- Activity: Each line that contains "This" needs to be copied from the listing.

(Material supplied Opens)

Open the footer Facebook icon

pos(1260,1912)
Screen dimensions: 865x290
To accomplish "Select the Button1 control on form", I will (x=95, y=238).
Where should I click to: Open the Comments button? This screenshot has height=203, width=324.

(Material supplied Closes)
(Material supplied Opens)

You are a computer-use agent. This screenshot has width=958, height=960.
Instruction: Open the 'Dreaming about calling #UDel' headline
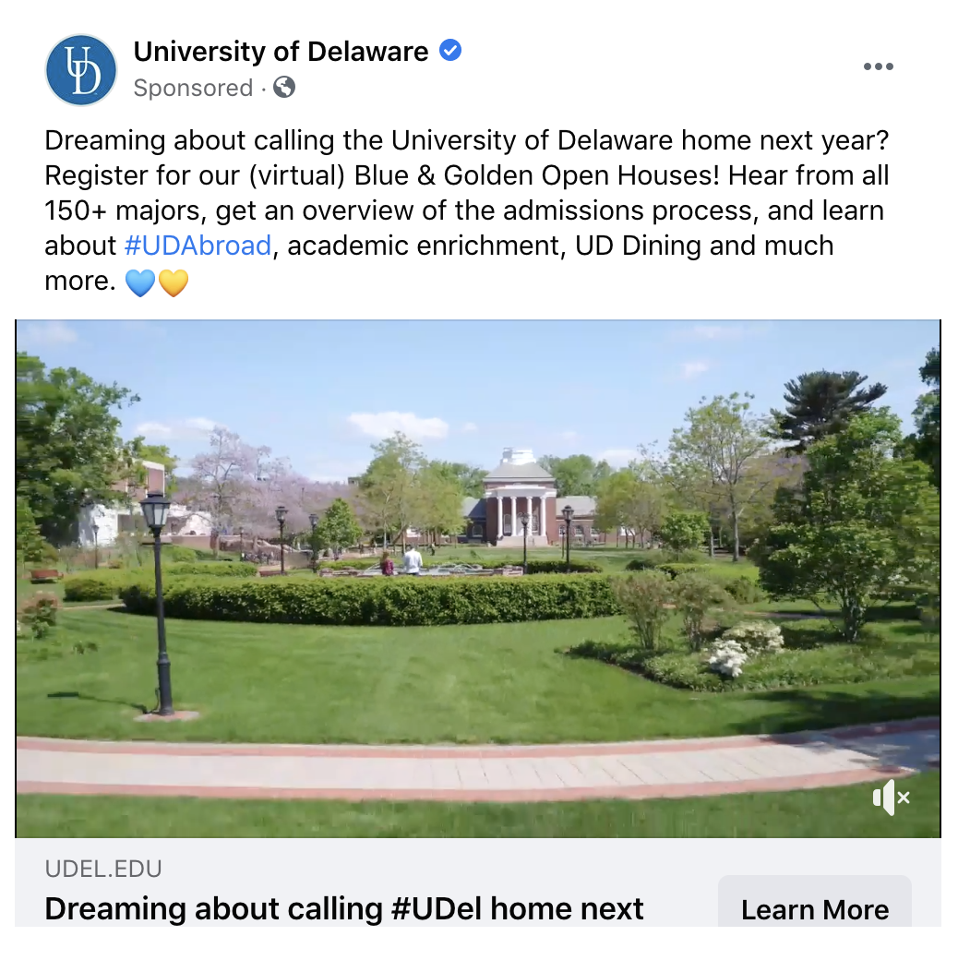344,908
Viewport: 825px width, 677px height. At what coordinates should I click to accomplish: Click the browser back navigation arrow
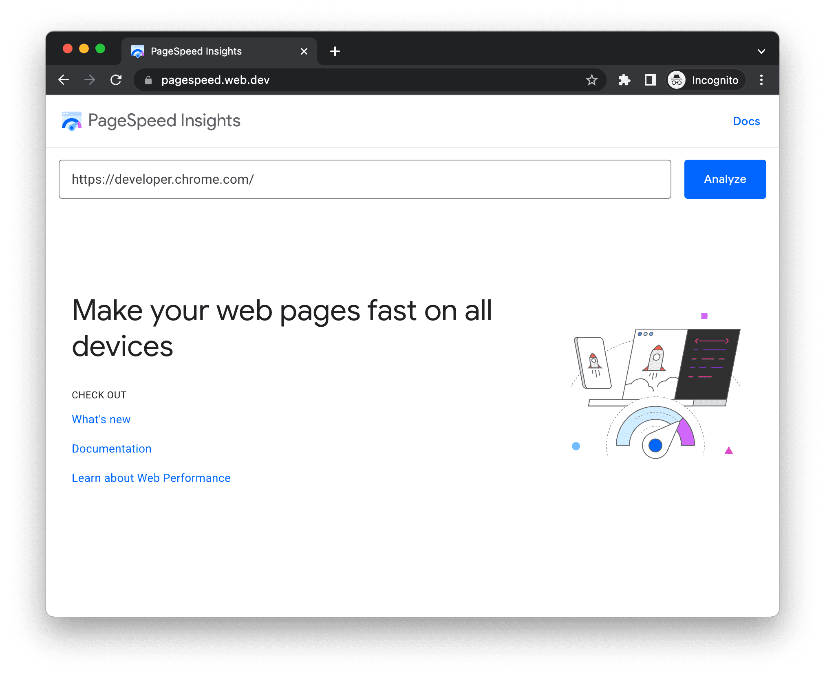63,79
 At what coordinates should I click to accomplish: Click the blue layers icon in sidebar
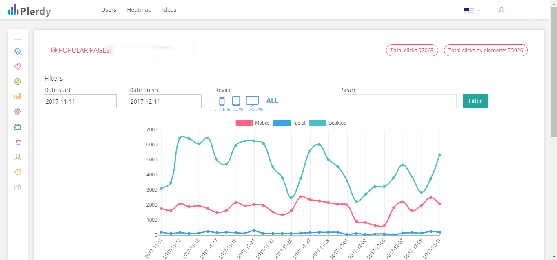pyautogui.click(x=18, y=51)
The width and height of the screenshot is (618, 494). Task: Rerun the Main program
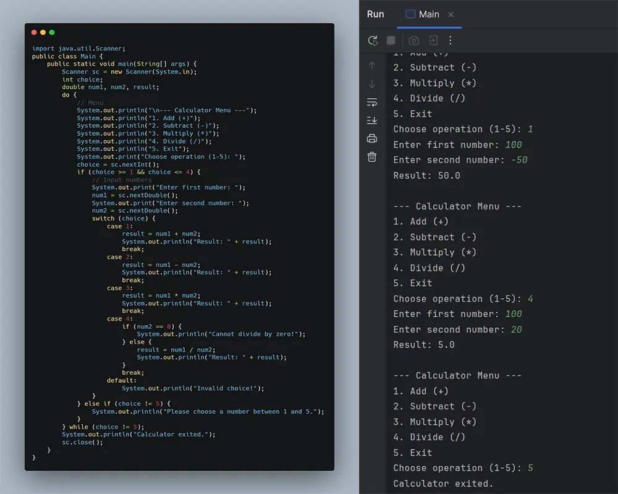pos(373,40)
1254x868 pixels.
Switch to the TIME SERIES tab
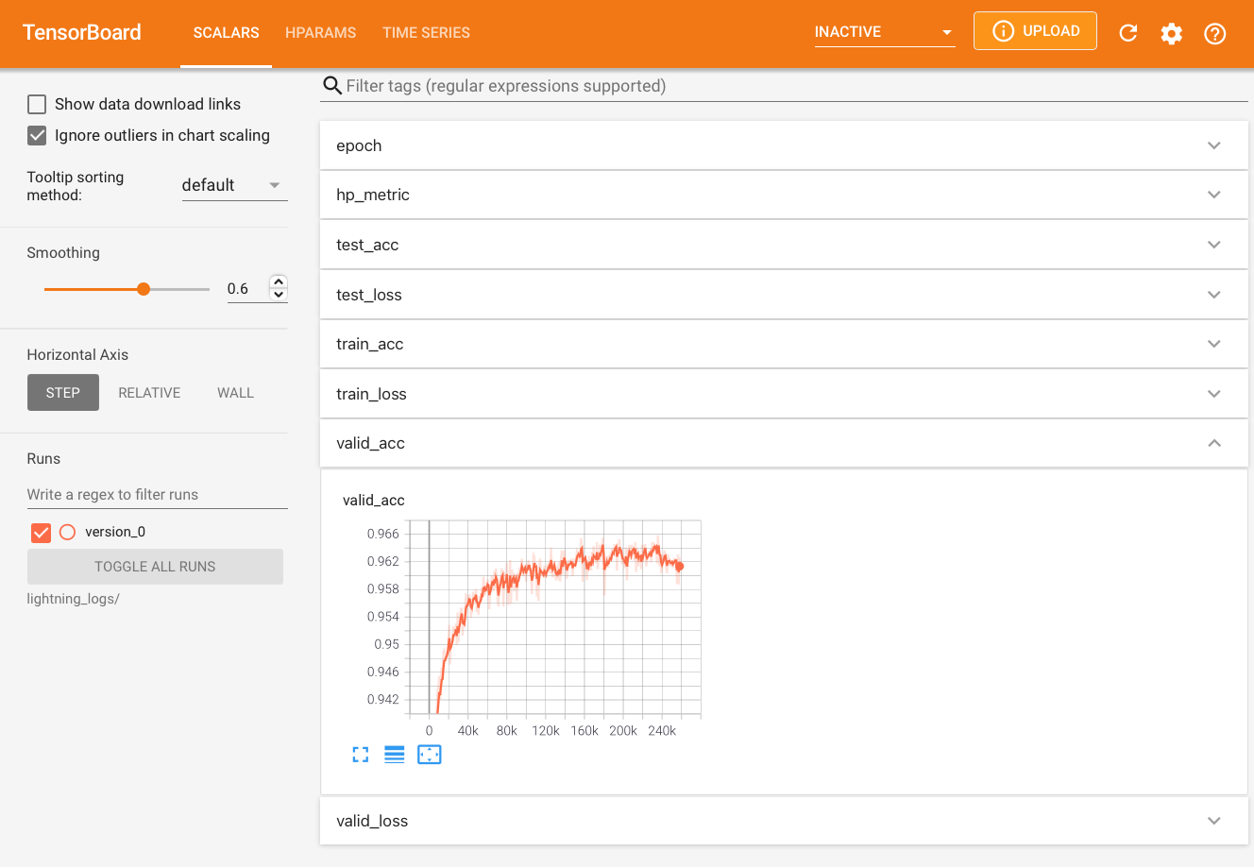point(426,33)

(Material supplied Closes)

- Completed exercise:
Where should I click to: Open the Comments button? This screenshot has height=203, width=324.
You are a computer-use agent. This screenshot has width=958, height=960.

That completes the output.